• The task
Copy the entries below in full, keeping them exactly as they are.

***** Supplied material

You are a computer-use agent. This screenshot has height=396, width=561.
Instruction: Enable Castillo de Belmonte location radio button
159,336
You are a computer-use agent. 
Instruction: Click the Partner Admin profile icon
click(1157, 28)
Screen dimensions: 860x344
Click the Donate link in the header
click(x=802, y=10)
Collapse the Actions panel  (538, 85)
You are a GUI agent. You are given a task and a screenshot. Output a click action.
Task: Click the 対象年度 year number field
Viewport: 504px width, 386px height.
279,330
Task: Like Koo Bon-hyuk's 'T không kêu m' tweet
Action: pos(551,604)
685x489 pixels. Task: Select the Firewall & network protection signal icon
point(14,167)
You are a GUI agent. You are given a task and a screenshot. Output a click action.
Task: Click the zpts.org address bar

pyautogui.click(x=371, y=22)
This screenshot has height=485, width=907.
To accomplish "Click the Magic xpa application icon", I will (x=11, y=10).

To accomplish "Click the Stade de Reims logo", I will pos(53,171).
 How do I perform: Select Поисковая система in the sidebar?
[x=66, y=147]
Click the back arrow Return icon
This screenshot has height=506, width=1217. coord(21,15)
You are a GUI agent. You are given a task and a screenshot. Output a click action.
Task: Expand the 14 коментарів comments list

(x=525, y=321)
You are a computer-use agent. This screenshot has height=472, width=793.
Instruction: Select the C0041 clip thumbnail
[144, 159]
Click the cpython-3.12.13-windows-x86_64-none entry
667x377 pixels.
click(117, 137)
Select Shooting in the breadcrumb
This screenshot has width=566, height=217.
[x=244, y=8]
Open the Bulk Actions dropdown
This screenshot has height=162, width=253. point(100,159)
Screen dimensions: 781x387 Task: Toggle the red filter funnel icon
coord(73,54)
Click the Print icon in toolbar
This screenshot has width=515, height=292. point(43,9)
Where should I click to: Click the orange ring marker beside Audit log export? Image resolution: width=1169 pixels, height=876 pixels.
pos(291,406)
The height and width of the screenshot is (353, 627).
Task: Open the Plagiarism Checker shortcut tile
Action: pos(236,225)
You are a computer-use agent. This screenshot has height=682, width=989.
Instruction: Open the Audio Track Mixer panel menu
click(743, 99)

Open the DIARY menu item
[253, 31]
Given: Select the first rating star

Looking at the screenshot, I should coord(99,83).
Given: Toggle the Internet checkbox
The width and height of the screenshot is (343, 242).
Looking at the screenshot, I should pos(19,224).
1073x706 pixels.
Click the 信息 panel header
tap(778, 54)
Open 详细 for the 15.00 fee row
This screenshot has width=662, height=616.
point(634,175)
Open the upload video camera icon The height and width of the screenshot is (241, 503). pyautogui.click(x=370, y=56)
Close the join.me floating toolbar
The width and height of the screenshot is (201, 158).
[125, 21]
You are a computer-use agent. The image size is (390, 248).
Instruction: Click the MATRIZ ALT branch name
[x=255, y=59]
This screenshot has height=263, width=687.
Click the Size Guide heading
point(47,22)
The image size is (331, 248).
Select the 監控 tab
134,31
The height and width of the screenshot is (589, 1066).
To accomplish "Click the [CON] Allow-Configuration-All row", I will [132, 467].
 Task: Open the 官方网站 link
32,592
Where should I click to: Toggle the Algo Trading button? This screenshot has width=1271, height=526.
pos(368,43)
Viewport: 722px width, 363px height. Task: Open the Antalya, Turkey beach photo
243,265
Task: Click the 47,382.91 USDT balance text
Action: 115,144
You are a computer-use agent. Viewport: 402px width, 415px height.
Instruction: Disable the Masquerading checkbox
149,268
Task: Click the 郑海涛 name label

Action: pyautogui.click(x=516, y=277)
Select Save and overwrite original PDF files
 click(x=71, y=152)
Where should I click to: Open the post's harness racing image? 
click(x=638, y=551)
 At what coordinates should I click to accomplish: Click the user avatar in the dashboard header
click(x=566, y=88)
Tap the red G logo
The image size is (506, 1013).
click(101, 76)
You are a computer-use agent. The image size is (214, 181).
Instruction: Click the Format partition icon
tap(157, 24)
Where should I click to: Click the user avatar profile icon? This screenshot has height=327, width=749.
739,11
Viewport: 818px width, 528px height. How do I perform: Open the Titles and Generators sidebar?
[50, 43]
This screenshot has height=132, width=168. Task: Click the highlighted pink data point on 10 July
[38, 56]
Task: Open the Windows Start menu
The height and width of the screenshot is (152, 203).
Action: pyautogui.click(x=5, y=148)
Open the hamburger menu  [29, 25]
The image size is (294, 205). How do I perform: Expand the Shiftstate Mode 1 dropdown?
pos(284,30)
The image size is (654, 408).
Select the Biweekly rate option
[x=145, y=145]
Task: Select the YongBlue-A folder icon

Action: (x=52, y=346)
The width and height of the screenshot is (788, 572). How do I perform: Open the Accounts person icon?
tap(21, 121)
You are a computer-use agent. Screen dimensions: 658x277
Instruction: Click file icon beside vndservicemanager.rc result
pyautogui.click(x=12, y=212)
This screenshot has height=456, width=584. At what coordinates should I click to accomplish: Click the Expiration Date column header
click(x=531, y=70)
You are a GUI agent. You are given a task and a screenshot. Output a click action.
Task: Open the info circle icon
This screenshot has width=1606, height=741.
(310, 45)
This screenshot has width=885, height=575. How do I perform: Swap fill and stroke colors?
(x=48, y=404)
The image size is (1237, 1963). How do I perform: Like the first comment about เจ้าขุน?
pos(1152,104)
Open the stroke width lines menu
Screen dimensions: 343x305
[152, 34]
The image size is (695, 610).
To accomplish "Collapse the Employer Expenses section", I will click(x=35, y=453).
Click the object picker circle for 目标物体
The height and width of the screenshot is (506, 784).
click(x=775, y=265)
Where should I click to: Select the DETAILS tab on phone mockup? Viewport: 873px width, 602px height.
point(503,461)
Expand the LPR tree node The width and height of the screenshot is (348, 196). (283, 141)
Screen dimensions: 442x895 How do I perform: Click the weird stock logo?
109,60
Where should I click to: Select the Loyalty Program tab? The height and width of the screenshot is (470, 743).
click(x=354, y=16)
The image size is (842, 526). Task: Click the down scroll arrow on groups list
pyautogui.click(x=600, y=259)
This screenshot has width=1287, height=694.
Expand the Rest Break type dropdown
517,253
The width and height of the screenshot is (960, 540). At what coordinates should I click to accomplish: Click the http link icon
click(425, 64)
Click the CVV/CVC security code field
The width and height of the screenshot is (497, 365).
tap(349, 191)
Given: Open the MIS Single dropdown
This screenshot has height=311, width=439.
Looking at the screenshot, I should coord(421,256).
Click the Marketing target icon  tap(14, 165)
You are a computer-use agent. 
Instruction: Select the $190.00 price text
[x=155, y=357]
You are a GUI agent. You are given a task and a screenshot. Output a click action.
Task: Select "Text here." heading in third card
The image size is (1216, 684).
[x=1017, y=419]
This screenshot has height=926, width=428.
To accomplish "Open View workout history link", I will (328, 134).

**********

• Result below
You are a computer-use agent. This screenshot has height=396, width=561.
Instruction: Enable Castillo de Belmonte location radio button
159,336
You are a computer-use agent. 
Instruction: Click the Partner Admin profile icon
click(1157, 28)
Screen dimensions: 860x344
Click the Donate link in the header
click(x=802, y=10)
Collapse the Actions panel  (538, 85)
You are a GUI agent. You are given a task and a screenshot. Output a click action.
Task: Click the 対象年度 year number field
Viewport: 504px width, 386px height.
279,330
Task: Like Koo Bon-hyuk's 'T không kêu m' tweet
Action: pos(551,604)
685x489 pixels. Task: Select the Firewall & network protection signal icon
point(14,167)
You are a GUI agent. You are given a task and a screenshot. Output a click action.
Task: Click the zpts.org address bar

pyautogui.click(x=371, y=22)
This screenshot has height=485, width=907.
To accomplish "Click the Magic xpa application icon", I will (x=11, y=10).

To accomplish "Click the Stade de Reims logo", I will pos(53,171).
 How do I perform: Select Поисковая система in the sidebar?
[x=66, y=147]
Click the back arrow Return icon
This screenshot has height=506, width=1217. coord(21,15)
You are a GUI agent. You are given a task and a screenshot. Output a click action.
Task: Expand the 14 коментарів comments list

(x=525, y=321)
You are a computer-use agent. This screenshot has height=472, width=793.
Instruction: Select the C0041 clip thumbnail
[144, 159]
Click the cpython-3.12.13-windows-x86_64-none entry
667x377 pixels.
click(117, 137)
Select Shooting in the breadcrumb
This screenshot has width=566, height=217.
[x=244, y=8]
Open the Bulk Actions dropdown
This screenshot has height=162, width=253. point(100,159)
Screen dimensions: 781x387 Task: Toggle the red filter funnel icon
coord(73,54)
Click the Print icon in toolbar
This screenshot has width=515, height=292. point(43,9)
Where should I click to: Click the orange ring marker beside Audit log export? Image resolution: width=1169 pixels, height=876 pixels.
pos(291,406)
The height and width of the screenshot is (353, 627).
Task: Open the Plagiarism Checker shortcut tile
Action: pos(236,225)
You are a computer-use agent. This screenshot has height=682, width=989.
Instruction: Open the Audio Track Mixer panel menu
click(743, 99)

Open the DIARY menu item
[253, 31]
Given: Select the first rating star

Looking at the screenshot, I should coord(99,83).
Given: Toggle the Internet checkbox
The width and height of the screenshot is (343, 242).
Looking at the screenshot, I should pos(19,224).
1073x706 pixels.
Click the 信息 panel header
tap(778, 54)
Open 详细 for the 15.00 fee row
This screenshot has width=662, height=616.
point(634,175)
Open the upload video camera icon The height and width of the screenshot is (241, 503). pyautogui.click(x=370, y=56)
Close the join.me floating toolbar
The width and height of the screenshot is (201, 158).
[125, 21]
You are a computer-use agent. The image size is (390, 248).
Instruction: Click the MATRIZ ALT branch name
[x=255, y=59]
This screenshot has height=263, width=687.
Click the Size Guide heading
point(47,22)
The image size is (331, 248).
Select the 監控 tab
134,31
The height and width of the screenshot is (589, 1066).
To accomplish "Click the [CON] Allow-Configuration-All row", I will [132, 467].
 Task: Open the 官方网站 link
32,592
Where should I click to: Toggle the Algo Trading button? This screenshot has width=1271, height=526.
pos(368,43)
Viewport: 722px width, 363px height. Task: Open the Antalya, Turkey beach photo
243,265
Task: Click the 47,382.91 USDT balance text
Action: 115,144
You are a computer-use agent. Viewport: 402px width, 415px height.
Instruction: Disable the Masquerading checkbox
149,268
Task: Click the 郑海涛 name label

Action: pyautogui.click(x=516, y=277)
Select Save and overwrite original PDF files
 click(x=71, y=152)
Where should I click to: Open the post's harness racing image? 
click(x=638, y=551)
 At what coordinates should I click to accomplish: Click the user avatar in the dashboard header
click(x=566, y=88)
Tap the red G logo
The image size is (506, 1013).
click(101, 76)
You are a computer-use agent. The image size is (214, 181).
Instruction: Click the Format partition icon
tap(157, 24)
Where should I click to: Click the user avatar profile icon? This screenshot has height=327, width=749.
739,11
Viewport: 818px width, 528px height. How do I perform: Open the Titles and Generators sidebar?
[50, 43]
This screenshot has height=132, width=168. Task: Click the highlighted pink data point on 10 July
[38, 56]
Task: Open the Windows Start menu
The height and width of the screenshot is (152, 203).
Action: pyautogui.click(x=5, y=148)
Open the hamburger menu  [29, 25]
The image size is (294, 205). How do I perform: Expand the Shiftstate Mode 1 dropdown?
pos(284,30)
The image size is (654, 408).
Select the Biweekly rate option
[x=145, y=145]
Task: Select the YongBlue-A folder icon

Action: (x=52, y=346)
The width and height of the screenshot is (788, 572). How do I perform: Open the Accounts person icon?
tap(21, 121)
You are a computer-use agent. Screen dimensions: 658x277
Instruction: Click file icon beside vndservicemanager.rc result
pyautogui.click(x=12, y=212)
This screenshot has height=456, width=584. At what coordinates should I click to accomplish: Click the Expiration Date column header
click(x=531, y=70)
You are a GUI agent. You are given a task and a screenshot. Output a click action.
Task: Open the info circle icon
This screenshot has width=1606, height=741.
(310, 45)
This screenshot has width=885, height=575. How do I perform: Swap fill and stroke colors?
(x=48, y=404)
The image size is (1237, 1963). How do I perform: Like the first comment about เจ้าขุน?
pos(1152,104)
Open the stroke width lines menu
Screen dimensions: 343x305
[152, 34]
The image size is (695, 610).
To accomplish "Collapse the Employer Expenses section", I will click(x=35, y=453).
Click the object picker circle for 目标物体
The height and width of the screenshot is (506, 784).
click(x=775, y=265)
Where should I click to: Select the DETAILS tab on phone mockup? Viewport: 873px width, 602px height.
point(503,461)
Expand the LPR tree node The width and height of the screenshot is (348, 196). (283, 141)
Screen dimensions: 442x895 How do I perform: Click the weird stock logo?
109,60
Where should I click to: Select the Loyalty Program tab? The height and width of the screenshot is (470, 743).
click(x=354, y=16)
The image size is (842, 526). Task: Click the down scroll arrow on groups list
pyautogui.click(x=600, y=259)
This screenshot has width=1287, height=694.
Expand the Rest Break type dropdown
517,253
The width and height of the screenshot is (960, 540). At what coordinates should I click to accomplish: Click the http link icon
click(425, 64)
Click the CVV/CVC security code field
The width and height of the screenshot is (497, 365).
tap(349, 191)
Given: Open the MIS Single dropdown
This screenshot has height=311, width=439.
Looking at the screenshot, I should coord(421,256).
Click the Marketing target icon  tap(14, 165)
You are a computer-use agent. 
Instruction: Select the $190.00 price text
[x=155, y=357]
You are a GUI agent. You are given a task and a screenshot. Output a click action.
Task: Select "Text here." heading in third card
The image size is (1216, 684).
[x=1017, y=419]
This screenshot has height=926, width=428.
To accomplish "Open View workout history link", I will (328, 134).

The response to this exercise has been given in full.